Document section

Some of the CTK, Cary assembly voting members.
At the 2023 NC Synod Assembly in June, Resolution 23.02 “Regarding Access to Abortion in North Carolina” was adopted by a vote of 199 in favor, 40 opposed, and 25 abstentions. The second part of the resolution encourages rostered ministers to engage congregations in a study of the ELCA Social Statement on Abortion as well as Bishop Eaton’s June 24, 2022 message following the U.S. Supreme Court Dobbs decision. The resolution calls North Carolina Lutherans to engage in dialog around this topic.
A group from Christ the King, Cary—authors of the original resolution—shares these steps outlining their experience as they engaged their congregation in this conversation.
In June 2022 we held a forum, “Abortion: Where Do We Stand”, over the course of four one-hour sessions. On average, 40 people attended. We positioned it as a safe place for respectful conversations. We were pleasantly surprised at how open people were in sharing their experiences and how little pushback there was. We think it is important that we say out loud what the social statement has to say. It was adopted at the 1991 ELCA Churchwide Assembly, but in the 32 years since, this church has not talked much about it.
We found the study guide that goes with the social statement to be dated and cumbersome, so we developed our own script. The aims of our forum were to:
1. Become familiar with the ELCA Social Statement and churchwide public policy related to abortion. The social statement is 12 pages, but Bishop Eaton’s June 24, 2022 message provides the essence of the statement. We asked attendees to read one or both and provided website addresses as well as some printed copies.
2. Learn more about abortion with respect to medical, psychological, ethical, theological, and public policy/legal perspectives. We developed a background handout. It helps if there are experts from our congregation who can address some of these topics. Whether people agree or not with the social statement, it’s important to be well-informed on these issues.

Aim of the task
Continue the account of the abortion forum held at Christ the King, Cary, picking up after the second listed aim of the forum.

Raw data
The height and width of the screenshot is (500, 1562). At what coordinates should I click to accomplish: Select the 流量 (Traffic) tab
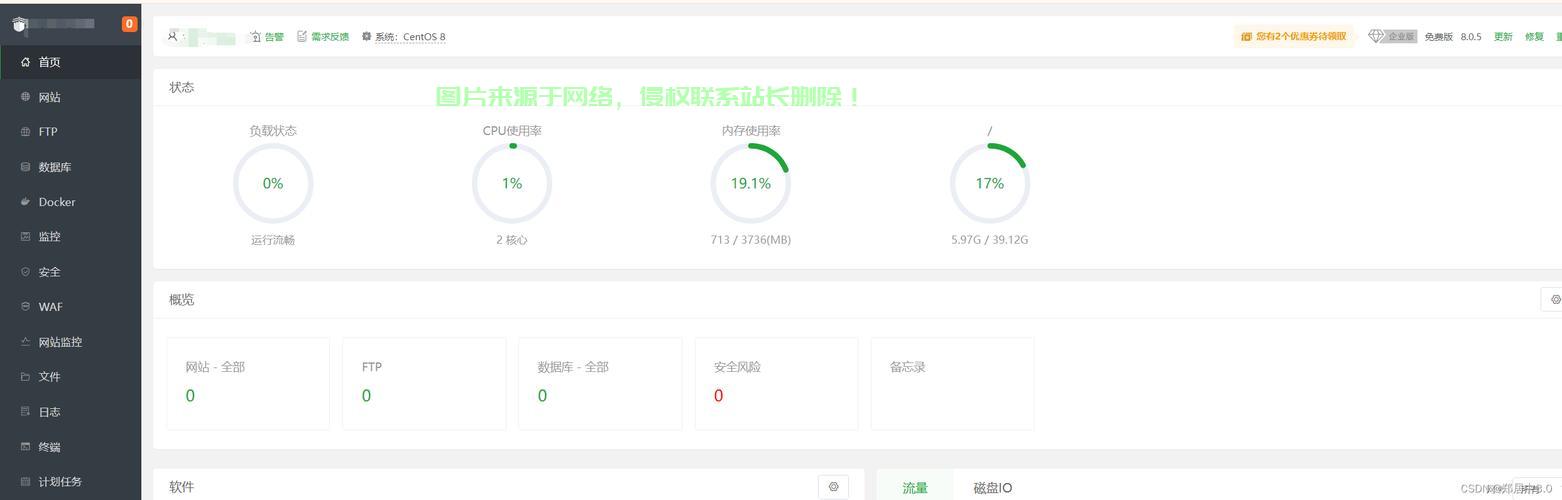[914, 488]
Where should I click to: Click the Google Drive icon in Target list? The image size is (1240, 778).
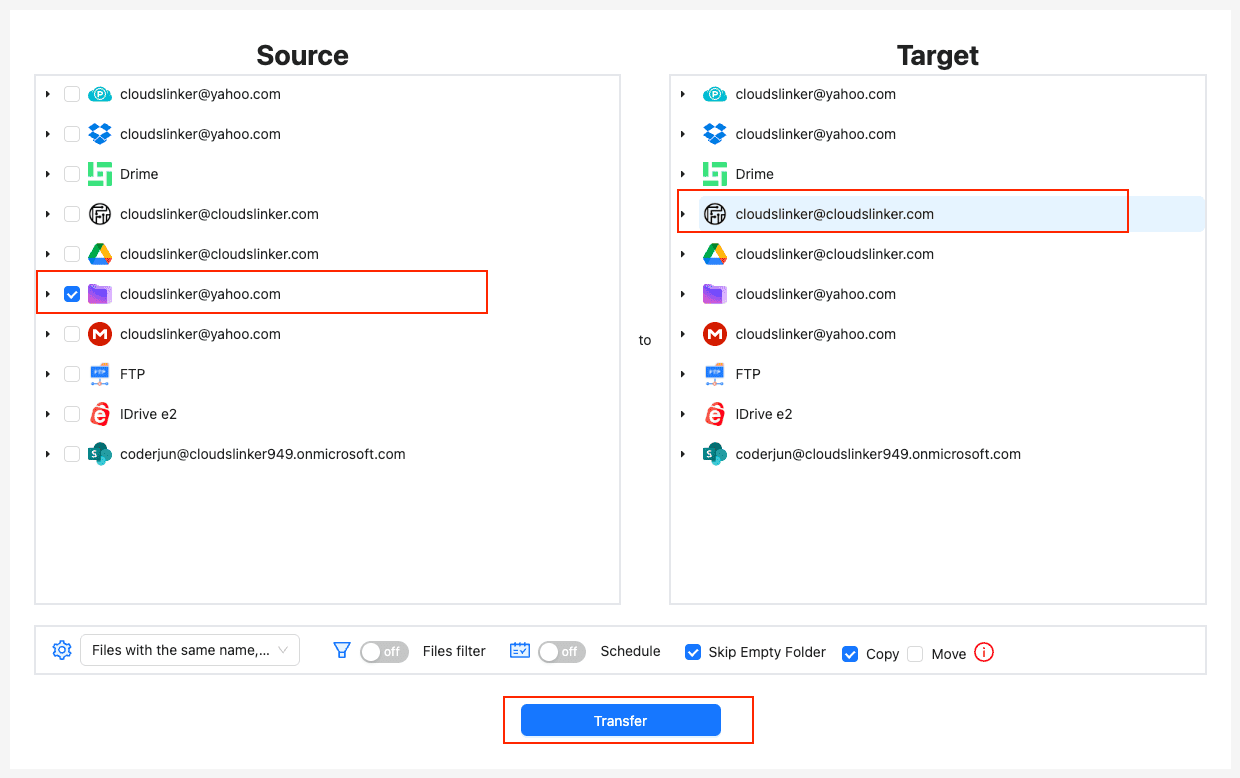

Answer to this exercise
3. Share and understand diverse views and have healthy, well-informed dialogue. In the first session, we provided a handout on what constitutes respectful conversation. The study guide for the social statement has a handout entitled Voices of Those Who Have Confronted Unwanted Pregnancies, but we heard voices from our own congregation instead. We felt that hearing from people we know would make the stories more impactful. We had Stephen Ministers available in case anyone needed some emotional support.
4. Decide what we wanted to advocate for as individuals, as a congregation (Christ the King, Cary), and as the larger church. In September 2022, 139 CTK members signed and sent a letter to North Carolina General Assembly members, the Governor, and Attorney General asking them not to further limit access to abortion in NC. The resolution we submitted to the NC Synod Assembly was another outcome of this discussion. We also talked about strengthening sex education for our youth to include not just biology but issues such as commitment and consent.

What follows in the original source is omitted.